- _EXERCISE BRIEF_: Find the line holding "家居导购员 (857, 282)" in the entries below. Give it again exactly, along with every line after it up to and including the line holding "03331 126993 (375, 10)".

- _RECORDS FOR THE EXERCISE_:
===

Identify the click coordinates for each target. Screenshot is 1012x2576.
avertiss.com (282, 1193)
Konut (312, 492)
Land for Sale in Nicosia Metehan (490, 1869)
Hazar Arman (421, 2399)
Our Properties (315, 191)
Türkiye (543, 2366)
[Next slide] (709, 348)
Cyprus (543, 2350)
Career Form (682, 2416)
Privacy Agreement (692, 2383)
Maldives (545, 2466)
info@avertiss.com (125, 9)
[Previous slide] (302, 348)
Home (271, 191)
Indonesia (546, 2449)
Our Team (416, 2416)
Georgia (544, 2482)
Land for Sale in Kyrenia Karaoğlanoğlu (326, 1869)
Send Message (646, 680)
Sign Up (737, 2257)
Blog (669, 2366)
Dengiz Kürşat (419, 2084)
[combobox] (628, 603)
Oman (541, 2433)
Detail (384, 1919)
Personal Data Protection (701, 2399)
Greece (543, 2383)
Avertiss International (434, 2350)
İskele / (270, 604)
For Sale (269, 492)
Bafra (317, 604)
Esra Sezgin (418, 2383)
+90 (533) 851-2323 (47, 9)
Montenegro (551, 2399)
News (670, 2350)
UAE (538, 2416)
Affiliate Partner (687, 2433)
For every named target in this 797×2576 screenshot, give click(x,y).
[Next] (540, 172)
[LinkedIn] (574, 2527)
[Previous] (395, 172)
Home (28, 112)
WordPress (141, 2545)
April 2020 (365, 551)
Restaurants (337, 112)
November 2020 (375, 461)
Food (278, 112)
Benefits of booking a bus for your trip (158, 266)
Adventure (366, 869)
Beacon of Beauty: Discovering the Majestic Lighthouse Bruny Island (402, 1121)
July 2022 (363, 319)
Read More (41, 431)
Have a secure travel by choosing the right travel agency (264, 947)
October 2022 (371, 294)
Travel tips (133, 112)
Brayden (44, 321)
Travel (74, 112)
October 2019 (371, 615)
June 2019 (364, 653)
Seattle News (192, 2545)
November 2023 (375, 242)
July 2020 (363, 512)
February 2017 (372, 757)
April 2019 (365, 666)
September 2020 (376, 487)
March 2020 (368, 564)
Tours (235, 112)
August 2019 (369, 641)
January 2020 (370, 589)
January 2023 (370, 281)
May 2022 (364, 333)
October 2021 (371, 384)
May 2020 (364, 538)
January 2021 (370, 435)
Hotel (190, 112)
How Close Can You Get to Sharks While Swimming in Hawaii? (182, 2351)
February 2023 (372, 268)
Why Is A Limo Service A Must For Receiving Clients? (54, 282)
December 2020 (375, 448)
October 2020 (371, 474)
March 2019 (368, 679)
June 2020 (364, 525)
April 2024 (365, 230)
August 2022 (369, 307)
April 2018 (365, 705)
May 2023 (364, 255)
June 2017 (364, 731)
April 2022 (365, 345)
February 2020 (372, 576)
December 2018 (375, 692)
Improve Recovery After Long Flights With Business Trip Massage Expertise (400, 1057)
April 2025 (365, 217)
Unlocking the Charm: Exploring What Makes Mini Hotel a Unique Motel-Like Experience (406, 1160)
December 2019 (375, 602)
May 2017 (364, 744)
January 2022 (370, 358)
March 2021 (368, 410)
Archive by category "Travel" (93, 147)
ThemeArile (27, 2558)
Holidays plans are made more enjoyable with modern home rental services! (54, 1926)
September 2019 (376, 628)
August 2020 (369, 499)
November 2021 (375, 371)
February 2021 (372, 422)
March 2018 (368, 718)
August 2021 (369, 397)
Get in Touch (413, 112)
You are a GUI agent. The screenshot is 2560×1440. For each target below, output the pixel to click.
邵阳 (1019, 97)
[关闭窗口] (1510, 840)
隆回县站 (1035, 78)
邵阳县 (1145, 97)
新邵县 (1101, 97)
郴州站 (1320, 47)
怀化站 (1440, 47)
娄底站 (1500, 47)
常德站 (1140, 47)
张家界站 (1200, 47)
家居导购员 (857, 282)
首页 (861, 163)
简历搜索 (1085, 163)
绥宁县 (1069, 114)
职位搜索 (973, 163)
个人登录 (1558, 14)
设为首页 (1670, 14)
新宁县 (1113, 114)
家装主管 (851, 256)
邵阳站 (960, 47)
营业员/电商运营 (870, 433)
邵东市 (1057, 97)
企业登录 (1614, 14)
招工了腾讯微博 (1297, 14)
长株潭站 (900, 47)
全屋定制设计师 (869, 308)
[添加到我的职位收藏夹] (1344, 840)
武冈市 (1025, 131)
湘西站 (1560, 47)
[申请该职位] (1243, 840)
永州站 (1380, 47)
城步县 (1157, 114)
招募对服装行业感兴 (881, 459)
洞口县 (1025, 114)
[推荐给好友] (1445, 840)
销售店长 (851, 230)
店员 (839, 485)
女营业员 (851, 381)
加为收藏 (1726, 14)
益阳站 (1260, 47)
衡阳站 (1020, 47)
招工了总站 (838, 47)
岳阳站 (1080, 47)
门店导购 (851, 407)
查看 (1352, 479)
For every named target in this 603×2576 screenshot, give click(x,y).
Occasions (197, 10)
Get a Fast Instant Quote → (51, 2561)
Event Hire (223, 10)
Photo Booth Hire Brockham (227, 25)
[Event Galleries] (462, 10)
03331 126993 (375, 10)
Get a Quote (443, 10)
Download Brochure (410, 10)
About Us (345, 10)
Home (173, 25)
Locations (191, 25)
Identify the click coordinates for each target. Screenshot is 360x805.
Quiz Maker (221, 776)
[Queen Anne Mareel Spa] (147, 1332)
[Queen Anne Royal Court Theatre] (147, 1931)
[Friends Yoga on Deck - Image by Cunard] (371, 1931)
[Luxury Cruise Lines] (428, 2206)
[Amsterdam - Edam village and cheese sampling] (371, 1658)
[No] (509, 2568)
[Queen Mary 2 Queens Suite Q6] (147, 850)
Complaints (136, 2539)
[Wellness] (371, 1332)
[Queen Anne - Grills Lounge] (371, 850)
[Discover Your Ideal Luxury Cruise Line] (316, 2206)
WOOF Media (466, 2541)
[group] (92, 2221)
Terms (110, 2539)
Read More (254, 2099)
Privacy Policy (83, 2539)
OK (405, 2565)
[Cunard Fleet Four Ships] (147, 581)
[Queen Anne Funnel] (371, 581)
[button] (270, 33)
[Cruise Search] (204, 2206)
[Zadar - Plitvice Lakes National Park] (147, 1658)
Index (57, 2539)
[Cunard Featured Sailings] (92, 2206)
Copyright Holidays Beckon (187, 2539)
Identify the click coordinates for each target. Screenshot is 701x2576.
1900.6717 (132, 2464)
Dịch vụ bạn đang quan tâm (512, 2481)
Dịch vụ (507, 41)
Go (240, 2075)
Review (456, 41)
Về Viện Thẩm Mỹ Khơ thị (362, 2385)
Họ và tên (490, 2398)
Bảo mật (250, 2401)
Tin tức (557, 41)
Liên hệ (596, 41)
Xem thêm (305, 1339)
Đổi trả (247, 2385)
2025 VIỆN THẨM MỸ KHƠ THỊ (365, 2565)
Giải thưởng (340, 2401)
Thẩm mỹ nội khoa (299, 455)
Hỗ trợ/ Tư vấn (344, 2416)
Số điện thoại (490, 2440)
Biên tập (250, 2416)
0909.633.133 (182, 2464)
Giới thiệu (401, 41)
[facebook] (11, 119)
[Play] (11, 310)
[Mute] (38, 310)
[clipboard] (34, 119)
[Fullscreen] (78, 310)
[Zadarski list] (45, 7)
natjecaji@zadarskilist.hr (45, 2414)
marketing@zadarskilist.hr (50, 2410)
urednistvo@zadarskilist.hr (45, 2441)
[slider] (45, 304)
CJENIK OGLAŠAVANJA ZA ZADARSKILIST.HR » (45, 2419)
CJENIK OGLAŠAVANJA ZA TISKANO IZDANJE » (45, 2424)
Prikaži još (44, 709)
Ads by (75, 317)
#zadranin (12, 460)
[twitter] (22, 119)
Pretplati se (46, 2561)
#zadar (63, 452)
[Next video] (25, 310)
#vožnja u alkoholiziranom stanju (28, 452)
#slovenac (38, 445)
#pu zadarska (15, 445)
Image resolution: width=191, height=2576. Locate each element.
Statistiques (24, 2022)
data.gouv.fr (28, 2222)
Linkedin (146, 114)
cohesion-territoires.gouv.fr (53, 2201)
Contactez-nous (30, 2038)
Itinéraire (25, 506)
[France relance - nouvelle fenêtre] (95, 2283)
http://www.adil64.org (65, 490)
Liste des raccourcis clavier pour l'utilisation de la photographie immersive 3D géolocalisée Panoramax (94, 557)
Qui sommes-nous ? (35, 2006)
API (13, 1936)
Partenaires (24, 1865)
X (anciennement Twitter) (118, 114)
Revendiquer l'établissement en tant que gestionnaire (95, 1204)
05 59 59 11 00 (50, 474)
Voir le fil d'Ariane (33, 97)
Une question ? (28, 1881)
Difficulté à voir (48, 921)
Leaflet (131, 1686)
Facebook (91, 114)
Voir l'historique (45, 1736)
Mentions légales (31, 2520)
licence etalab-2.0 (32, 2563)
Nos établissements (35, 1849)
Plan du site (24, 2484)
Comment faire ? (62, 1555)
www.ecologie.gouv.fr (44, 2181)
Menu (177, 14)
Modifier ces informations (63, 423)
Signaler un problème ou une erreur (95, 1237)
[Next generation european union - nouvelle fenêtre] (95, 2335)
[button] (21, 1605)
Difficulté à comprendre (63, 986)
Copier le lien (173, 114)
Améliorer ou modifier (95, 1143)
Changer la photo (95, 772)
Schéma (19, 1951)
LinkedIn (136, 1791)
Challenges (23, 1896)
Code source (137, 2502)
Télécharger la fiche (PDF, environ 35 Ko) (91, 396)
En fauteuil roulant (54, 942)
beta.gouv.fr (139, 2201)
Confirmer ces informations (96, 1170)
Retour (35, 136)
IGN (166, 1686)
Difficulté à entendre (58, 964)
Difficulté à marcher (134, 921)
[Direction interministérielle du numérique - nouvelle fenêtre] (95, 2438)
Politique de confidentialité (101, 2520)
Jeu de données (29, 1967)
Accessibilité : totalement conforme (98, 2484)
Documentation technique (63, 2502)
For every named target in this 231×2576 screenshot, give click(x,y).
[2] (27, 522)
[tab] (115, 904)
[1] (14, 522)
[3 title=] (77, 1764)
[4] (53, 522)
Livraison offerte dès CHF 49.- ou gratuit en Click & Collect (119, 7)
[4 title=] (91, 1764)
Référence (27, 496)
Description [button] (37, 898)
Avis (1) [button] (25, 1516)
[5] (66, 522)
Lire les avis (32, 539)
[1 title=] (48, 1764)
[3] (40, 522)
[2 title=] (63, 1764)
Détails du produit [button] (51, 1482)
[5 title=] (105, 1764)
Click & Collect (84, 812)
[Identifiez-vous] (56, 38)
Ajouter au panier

===

- _REPLY TO THE TASK_:
家居导购员 (857, 282)
首页 (861, 163)
简历搜索 (1085, 163)
绥宁县 (1069, 114)
职位搜索 (973, 163)
个人登录 (1558, 14)
设为首页 (1670, 14)
新宁县 (1113, 114)
家装主管 (851, 256)
邵阳站 (960, 47)
营业员/电商运营 (870, 433)
邵东市 (1057, 97)
企业登录 (1614, 14)
招工了腾讯微博 (1297, 14)
长株潭站 (900, 47)
全屋定制设计师 (869, 308)
[添加到我的职位收藏夹] (1344, 840)
武冈市 (1025, 131)
湘西站 (1560, 47)
[申请该职位] (1243, 840)
永州站 (1380, 47)
城步县 (1157, 114)
招募对服装行业感兴 (881, 459)
洞口县 (1025, 114)
[推荐给好友] (1445, 840)
销售店长 (851, 230)
店员 (839, 485)
女营业员 (851, 381)
加为收藏 (1726, 14)
益阳站 (1260, 47)
衡阳站 (1020, 47)
招工了总站 (838, 47)
岳阳站 (1080, 47)
门店导购 (851, 407)
查看 (1352, 479)
For every named target in this 603×2576 screenshot, give click(x,y).
Occasions (197, 10)
Get a Fast Instant Quote → (51, 2561)
Event Hire (223, 10)
Photo Booth Hire Brockham (227, 25)
[Event Galleries] (462, 10)
03331 126993 (375, 10)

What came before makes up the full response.